La presentazione della nuova rete filoviaria spezzina rappresenta, secondo il capogruppo della Lega in Consiglio provinciale Jacopo Ruggia, l’avvio di una profonda trasformazione sul fronte della mobilità sostenibile e dell’innovazione tecnologica. In una nota diffusa il 6 giugno, l’esponente leghista definisce il progetto un traguardo storico per la città e per l’intero territorio provinciale.
Ruggia evidenzia come l’intervento sia stato reso possibile grazie a un investimento complessivo di 38 milioni di euro, destinato a rinnovare il trasporto pubblico locale attraverso l’introduzione di 19 nuovi filobus e l’estensione della mobilità elettrica all’80% dei percorsi urbani. Un progetto che, secondo il consigliere provinciale, consentirà di migliorare i collegamenti con le periferie, ridurre il traffico e contribuire alla qualità dell’aria.
Nel suo intervento, Ruggia sottolinea inoltre il ruolo svolto dalla filiera istituzionale della Lega, citando in particolare la senatrice Stefania Pucciarelli, segretario provinciale del partito, e il viceministro alle Infrastrutture Edoardo Rixi, indicati come figure centrali nel raccordo tra territorio e Governo.

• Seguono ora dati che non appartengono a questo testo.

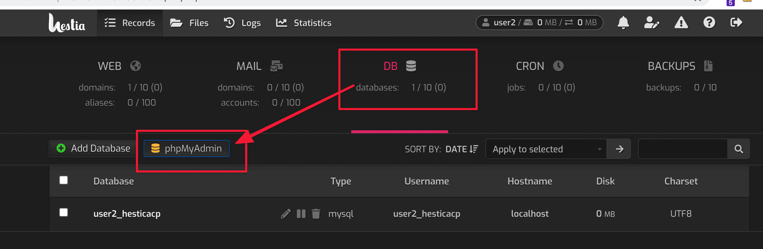Check the user2_hesticacp row checkbox
763x249 pixels.
pyautogui.click(x=64, y=213)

Il capogruppo esprime poi apprezzamento nei confronti della Provincia della Spezia, del presidente e sindaco Pierluigi Peracchini e dei vertici di Atc, riconoscendo all’amministrazione la capacità di programmare e realizzare interventi infrastrutturali complessi attraverso una gestione efficace delle risorse disponibili.
Un passaggio è dedicato anche ai lavoratori e agli autisti dell’azienda di trasporto pubblico locale, definiti da Ruggia «i veri motori del servizio». Il consigliere provinciale richiama inoltre le iniziative adottate da Atc per affrontare la carenza di conducenti, attraverso bandi di selezione e percorsi formativi gratuiti finalizzati al conseguimento delle patenti professionali e della Carta di qualificazione del conducente.
Secondo Ruggia, tali misure consentono non soltanto di garantire il funzionamento delle future linee filoviarie, ma anche di creare nuove opportunità occupazionali sul territorio, affiancando la modernizzazione dei servizi alla valorizzazione del personale.